I realize that I'm just at the start of it, and that in recent history there has been at least 500 years or so worth of geniuses whose shoulders I must stand upon. And a seemingly short question has in actual fact lots of thinking behind it in order to understand the answer. So I really appreciate your patience in answering my questions.

Thanks once again.

Regards,
Anna.

 

[mavc]

Hi Dickfore,

I think I can follow those equations. Is it possible, though, that the quantisation result comes through because the initial assumption/representation of a particle in a box with periodic boundary conditions is only valid for certain solutions, as laid out by the maths? If we had a different representation, would we get a different result?

Or does this mathematical result give us predictions that are verified experimentally, so the initial assumption is therefore proven to be correct?

Regards,
Anna.

 

[Dickfore]

Hi Dickfore,

I think I can follow those equations. Is it possible, though, that the quantisation result comes through because the initial assumption/representation of a particle in a box with periodic boundary conditions is only valid for certain solutions, as laid out by the maths? If we had a different representation, would we get a different result?

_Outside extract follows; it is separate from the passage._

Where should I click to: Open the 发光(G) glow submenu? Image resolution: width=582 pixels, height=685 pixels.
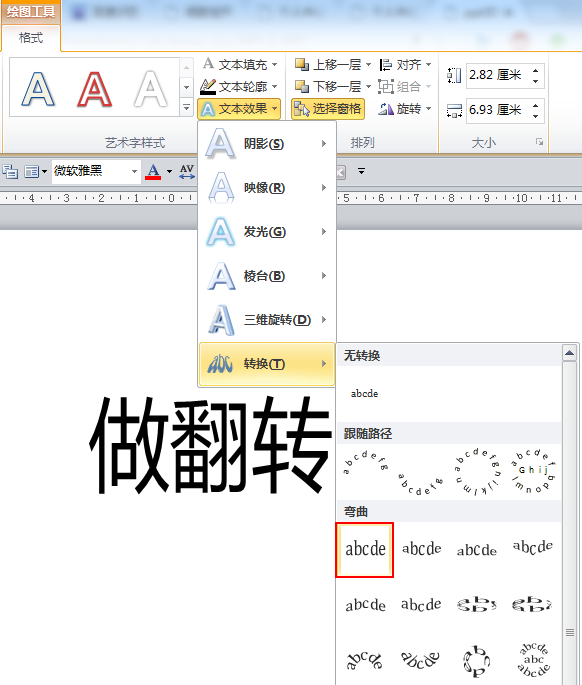[267, 232]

Or does this mathematical result give us predictions that are verified experimentally, so the initial assumption is therefore proven to be correct?

Regards,
Anna.

What quantization? What particle in a box?

 

[mavc]

Hmm I must be thinking of the completely wrong thing...

 

[San K]

Hi,

Why do photons come in quanta? Why are the quanta not bigger or smaller or continuous?

Thanks,
Anna.

quanta is thought to be the smallest form/packet of energy.

in my opinion: things are discrete in timespace (hence you have quanta), however outside timespace they are spreadout/continuous

 

[Polyrhythmic]

quanta is thought to be the smallest form/packet of energy.

in my opinion: things are discrete in timespace (hence you have quanta), however outside timespace they are spreadout/continuous

How could anything be outside of spacetime?

 

[San K]

How could anything be outside of spacetime?

good question. Please note that the idea/discussion is just a hypothesis

i will compose it, when i have more clarity and post it later

 

[edguy99]

quanta is thought to be the smallest form/packet of energy.

in my opinion: things are discrete in timespace (hence you have quanta), however outside timespace they are spreadout/continuous

I am not sure I agree with the definition. Quanta technically is the plural of http://en.wikipedia.org/wiki/Quantum" and I think the term gets sometimes very confused.

Consider the energy of individual photons that are produced from copper atoms when electrons are shooting around (Cu line, ignore the Mo line).

Notice that although there are 2 peeks around 1.5Angstrom, the ranges around 1 angstrom are continuous. In other words, photons can come in any size, not just particular multiples of some number. Particular photons with particular energies are sometimes created because of the structure of the atom that created them, ie. in the copper atom you can see when electrons are dropping into particular orbitals by the energy of the photon that is emitted. I don't think it is correct to think of a photon as made up of a number of quanta.